[Collection entries]

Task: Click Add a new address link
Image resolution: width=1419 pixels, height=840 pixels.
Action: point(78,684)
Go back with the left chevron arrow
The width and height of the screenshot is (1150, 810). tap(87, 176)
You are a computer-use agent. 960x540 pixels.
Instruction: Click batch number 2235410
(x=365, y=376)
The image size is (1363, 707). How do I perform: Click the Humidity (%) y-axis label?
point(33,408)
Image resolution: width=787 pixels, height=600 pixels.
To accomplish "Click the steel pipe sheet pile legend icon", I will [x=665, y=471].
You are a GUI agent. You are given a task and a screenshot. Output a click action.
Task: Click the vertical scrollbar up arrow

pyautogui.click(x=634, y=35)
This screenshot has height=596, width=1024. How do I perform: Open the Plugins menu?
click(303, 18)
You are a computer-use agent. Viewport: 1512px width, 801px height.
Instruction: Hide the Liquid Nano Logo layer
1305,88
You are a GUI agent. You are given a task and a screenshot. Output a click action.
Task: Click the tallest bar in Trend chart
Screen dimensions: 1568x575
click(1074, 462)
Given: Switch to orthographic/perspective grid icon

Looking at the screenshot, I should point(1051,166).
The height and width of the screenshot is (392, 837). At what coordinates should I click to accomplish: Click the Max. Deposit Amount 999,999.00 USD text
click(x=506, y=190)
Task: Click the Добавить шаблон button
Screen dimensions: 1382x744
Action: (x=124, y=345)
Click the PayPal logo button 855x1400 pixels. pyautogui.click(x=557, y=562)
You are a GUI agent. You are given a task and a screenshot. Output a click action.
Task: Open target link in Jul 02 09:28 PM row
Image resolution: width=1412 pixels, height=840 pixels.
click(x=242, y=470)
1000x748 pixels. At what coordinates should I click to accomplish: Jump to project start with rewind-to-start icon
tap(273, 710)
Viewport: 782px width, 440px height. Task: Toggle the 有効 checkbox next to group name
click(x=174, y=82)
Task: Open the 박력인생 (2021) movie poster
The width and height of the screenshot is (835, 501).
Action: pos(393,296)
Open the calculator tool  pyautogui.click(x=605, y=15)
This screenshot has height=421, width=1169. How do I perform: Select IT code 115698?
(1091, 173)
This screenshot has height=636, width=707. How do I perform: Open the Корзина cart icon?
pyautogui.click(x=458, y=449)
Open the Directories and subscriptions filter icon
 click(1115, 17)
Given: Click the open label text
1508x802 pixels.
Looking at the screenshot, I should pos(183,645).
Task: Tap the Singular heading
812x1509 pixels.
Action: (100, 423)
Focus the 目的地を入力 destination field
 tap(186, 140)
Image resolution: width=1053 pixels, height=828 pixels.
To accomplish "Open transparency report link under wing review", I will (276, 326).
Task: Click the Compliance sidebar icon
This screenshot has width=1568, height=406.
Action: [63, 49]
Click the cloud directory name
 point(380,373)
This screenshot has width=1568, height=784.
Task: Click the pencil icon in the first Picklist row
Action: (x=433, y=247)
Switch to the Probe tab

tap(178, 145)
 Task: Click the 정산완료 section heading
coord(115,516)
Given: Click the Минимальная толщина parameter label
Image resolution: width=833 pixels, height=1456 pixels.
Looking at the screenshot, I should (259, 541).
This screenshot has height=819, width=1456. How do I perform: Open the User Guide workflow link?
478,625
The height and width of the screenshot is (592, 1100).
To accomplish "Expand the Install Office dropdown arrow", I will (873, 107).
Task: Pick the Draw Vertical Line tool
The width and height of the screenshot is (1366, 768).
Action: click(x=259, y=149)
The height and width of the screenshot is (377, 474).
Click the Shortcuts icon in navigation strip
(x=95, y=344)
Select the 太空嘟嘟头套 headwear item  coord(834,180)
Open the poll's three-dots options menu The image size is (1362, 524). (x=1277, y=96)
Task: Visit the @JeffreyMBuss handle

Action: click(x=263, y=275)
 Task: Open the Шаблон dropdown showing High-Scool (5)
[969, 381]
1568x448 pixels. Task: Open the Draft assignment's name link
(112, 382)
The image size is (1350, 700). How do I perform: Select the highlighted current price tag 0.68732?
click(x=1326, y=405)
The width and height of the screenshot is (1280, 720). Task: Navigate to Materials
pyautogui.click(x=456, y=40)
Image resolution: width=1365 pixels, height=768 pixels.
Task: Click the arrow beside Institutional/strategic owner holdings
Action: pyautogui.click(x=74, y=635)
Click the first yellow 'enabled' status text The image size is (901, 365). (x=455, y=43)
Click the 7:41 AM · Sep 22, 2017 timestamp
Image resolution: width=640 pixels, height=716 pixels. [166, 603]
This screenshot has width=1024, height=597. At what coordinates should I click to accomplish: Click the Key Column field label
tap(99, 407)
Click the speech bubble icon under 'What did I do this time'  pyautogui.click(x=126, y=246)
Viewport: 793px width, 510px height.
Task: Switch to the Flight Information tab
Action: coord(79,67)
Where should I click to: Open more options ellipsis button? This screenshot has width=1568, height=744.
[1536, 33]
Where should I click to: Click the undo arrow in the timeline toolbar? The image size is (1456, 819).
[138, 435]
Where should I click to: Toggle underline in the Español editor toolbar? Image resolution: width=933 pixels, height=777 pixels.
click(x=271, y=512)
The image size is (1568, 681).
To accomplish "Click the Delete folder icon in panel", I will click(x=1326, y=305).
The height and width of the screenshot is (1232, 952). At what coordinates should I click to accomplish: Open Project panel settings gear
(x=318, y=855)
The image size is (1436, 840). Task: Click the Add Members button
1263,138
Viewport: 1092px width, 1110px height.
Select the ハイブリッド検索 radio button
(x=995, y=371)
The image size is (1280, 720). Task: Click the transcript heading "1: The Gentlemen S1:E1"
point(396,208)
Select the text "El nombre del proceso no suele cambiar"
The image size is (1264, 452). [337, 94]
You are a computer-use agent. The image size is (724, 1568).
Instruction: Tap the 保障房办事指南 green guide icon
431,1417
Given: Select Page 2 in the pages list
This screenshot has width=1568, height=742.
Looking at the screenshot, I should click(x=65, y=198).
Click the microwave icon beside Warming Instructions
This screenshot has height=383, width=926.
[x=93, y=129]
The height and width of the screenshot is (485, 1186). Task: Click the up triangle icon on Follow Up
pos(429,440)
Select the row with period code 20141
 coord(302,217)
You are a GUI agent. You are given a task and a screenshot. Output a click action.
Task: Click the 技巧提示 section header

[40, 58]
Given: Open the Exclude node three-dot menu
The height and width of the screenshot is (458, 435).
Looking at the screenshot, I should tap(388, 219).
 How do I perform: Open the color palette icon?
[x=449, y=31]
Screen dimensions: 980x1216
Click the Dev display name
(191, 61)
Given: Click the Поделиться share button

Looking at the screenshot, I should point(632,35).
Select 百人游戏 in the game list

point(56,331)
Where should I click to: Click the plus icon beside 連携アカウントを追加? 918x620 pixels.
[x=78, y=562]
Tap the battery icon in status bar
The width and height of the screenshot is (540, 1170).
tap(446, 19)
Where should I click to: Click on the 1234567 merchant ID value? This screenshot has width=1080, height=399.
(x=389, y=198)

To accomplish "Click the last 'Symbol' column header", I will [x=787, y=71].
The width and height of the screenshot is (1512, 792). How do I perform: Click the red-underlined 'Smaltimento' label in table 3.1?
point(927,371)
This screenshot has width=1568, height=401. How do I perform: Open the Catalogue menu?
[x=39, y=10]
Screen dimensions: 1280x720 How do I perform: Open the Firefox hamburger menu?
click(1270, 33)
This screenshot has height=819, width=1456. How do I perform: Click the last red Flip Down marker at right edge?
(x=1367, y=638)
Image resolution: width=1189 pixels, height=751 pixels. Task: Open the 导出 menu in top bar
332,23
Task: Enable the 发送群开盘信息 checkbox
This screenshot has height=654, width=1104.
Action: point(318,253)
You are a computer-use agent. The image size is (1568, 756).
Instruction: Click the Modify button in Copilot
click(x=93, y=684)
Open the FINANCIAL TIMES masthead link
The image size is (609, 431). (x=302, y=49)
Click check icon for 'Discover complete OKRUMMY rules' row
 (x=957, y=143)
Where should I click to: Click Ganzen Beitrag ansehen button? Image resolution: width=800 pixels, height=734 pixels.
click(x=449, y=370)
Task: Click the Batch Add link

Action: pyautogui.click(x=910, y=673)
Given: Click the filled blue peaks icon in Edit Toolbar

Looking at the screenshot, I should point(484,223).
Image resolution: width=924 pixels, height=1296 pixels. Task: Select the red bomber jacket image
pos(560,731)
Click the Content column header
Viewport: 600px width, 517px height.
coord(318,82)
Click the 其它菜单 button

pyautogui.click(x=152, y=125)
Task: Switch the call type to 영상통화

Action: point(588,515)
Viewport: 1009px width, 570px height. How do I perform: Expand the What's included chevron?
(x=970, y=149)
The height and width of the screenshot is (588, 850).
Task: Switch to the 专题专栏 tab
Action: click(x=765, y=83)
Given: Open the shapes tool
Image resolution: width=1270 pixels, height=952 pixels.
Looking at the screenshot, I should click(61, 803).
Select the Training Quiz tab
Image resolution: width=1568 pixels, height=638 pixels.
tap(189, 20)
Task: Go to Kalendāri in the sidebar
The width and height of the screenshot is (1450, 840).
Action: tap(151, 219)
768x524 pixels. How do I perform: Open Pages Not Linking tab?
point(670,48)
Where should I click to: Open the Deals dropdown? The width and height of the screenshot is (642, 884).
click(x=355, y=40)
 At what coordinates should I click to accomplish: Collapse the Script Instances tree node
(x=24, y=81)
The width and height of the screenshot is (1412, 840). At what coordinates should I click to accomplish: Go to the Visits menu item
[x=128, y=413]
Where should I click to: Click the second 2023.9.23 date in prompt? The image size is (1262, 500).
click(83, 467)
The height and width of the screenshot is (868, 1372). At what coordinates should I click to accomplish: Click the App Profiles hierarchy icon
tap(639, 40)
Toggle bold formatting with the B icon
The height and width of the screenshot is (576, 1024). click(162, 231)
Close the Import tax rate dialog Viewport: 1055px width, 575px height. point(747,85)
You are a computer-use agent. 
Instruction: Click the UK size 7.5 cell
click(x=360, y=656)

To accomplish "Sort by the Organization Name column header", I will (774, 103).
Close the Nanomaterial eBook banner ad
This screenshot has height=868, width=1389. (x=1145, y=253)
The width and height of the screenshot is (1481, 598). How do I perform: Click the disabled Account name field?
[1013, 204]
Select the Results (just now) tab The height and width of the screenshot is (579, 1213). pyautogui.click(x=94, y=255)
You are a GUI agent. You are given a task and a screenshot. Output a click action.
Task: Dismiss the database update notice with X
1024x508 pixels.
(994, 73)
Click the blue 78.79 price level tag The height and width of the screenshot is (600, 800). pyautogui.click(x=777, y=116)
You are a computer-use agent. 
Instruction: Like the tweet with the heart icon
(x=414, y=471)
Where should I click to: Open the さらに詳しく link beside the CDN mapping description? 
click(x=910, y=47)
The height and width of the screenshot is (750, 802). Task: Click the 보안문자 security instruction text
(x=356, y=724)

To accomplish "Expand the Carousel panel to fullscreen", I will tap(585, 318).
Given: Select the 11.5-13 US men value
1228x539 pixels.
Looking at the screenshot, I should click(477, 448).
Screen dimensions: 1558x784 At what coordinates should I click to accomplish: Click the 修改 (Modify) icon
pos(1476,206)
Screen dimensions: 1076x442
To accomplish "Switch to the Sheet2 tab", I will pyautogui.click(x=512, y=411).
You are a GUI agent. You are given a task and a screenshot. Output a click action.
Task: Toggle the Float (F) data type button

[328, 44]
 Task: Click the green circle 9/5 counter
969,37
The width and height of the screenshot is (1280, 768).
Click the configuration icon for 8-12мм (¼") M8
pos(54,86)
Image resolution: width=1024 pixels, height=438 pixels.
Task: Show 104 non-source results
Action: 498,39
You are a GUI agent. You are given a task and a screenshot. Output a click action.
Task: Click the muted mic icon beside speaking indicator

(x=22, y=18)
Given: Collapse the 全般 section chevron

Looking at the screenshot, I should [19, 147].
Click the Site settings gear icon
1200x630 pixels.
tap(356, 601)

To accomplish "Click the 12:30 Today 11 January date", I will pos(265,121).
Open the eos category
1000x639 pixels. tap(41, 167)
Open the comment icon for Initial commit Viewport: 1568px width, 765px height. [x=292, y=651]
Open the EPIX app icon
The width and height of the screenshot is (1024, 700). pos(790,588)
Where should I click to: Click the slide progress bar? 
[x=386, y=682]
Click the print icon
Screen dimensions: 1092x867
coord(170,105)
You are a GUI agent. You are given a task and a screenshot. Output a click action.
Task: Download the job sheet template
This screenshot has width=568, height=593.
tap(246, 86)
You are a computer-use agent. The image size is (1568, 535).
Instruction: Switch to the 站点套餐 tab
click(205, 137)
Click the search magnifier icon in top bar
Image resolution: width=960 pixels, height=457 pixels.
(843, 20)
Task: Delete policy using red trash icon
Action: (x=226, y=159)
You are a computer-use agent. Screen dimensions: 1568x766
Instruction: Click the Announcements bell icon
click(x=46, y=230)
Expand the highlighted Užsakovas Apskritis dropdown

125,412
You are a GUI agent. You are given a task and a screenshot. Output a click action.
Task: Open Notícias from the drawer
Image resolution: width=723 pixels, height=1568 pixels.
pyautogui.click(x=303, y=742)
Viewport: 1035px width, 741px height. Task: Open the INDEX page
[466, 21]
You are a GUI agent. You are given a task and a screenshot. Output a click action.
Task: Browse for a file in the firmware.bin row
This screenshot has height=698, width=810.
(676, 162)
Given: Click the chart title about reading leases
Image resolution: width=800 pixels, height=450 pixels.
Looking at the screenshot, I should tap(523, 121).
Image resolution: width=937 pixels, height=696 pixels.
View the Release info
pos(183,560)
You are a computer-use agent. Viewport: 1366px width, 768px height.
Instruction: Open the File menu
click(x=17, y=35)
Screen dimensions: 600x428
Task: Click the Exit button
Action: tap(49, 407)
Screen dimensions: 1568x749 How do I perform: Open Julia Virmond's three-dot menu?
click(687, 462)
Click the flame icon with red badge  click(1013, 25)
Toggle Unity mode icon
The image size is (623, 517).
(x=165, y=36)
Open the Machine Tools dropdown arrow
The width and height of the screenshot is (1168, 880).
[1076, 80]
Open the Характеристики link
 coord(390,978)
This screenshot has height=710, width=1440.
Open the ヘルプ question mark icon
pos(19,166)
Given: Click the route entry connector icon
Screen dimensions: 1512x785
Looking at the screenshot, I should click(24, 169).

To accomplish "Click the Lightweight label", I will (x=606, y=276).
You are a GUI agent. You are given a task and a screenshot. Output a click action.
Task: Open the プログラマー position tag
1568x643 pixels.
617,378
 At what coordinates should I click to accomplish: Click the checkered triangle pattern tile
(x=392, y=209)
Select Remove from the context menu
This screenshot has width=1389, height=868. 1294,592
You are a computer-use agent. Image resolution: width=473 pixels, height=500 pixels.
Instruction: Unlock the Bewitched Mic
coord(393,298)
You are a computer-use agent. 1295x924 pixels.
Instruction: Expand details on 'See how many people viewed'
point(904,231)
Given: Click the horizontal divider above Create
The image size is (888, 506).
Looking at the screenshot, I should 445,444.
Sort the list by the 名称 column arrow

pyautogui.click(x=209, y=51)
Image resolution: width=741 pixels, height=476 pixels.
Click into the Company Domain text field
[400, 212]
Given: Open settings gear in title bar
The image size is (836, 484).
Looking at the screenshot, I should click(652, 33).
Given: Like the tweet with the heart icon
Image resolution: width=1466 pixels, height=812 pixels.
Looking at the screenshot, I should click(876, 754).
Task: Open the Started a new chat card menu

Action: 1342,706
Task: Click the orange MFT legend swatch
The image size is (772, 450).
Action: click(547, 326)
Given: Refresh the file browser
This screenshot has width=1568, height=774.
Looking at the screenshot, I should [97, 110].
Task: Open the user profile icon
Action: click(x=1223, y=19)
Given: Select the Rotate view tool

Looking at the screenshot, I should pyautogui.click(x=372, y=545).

WHAT IS EXPECTED. Repeat the lines exactly, starting at the one containing "This screenshot has height=636, width=707." and ending at the one containing "Action: pyautogui.click(x=74, y=635)".

TASK OUTPUT.
This screenshot has height=636, width=707. How do I perform: Open the Корзина cart icon?
pyautogui.click(x=458, y=449)
Open the Directories and subscriptions filter icon
 click(1115, 17)
Given: Click the open label text
1508x802 pixels.
Looking at the screenshot, I should pos(183,645).
Task: Tap the Singular heading
812x1509 pixels.
Action: (100, 423)
Focus the 目的地を入力 destination field
 tap(186, 140)
Image resolution: width=1053 pixels, height=828 pixels.
To accomplish "Open transparency report link under wing review", I will (276, 326).
Task: Click the Compliance sidebar icon
This screenshot has width=1568, height=406.
Action: [63, 49]
Click the cloud directory name
 point(380,373)
This screenshot has width=1568, height=784.
Task: Click the pencil icon in the first Picklist row
Action: (x=433, y=247)
Switch to the Probe tab

tap(178, 145)
 Task: Click the 정산완료 section heading
coord(115,516)
Given: Click the Минимальная толщина parameter label
Image resolution: width=833 pixels, height=1456 pixels.
Looking at the screenshot, I should (259, 541).
This screenshot has height=819, width=1456. How do I perform: Open the User Guide workflow link?
478,625
The height and width of the screenshot is (592, 1100).
To accomplish "Expand the Install Office dropdown arrow", I will (873, 107).
Task: Pick the Draw Vertical Line tool
The width and height of the screenshot is (1366, 768).
Action: click(x=259, y=149)
The height and width of the screenshot is (377, 474).
Click the Shortcuts icon in navigation strip
(x=95, y=344)
Select the 太空嘟嘟头套 headwear item  coord(834,180)
Open the poll's three-dots options menu The image size is (1362, 524). (x=1277, y=96)
Task: Visit the @JeffreyMBuss handle

Action: click(x=263, y=275)
 Task: Open the Шаблон dropdown showing High-Scool (5)
[969, 381]
1568x448 pixels. Task: Open the Draft assignment's name link
(112, 382)
The image size is (1350, 700). How do I perform: Select the highlighted current price tag 0.68732?
click(x=1326, y=405)
The width and height of the screenshot is (1280, 720). Task: Navigate to Materials
pyautogui.click(x=456, y=40)
Image resolution: width=1365 pixels, height=768 pixels.
Task: Click the arrow beside Institutional/strategic owner holdings
Action: pyautogui.click(x=74, y=635)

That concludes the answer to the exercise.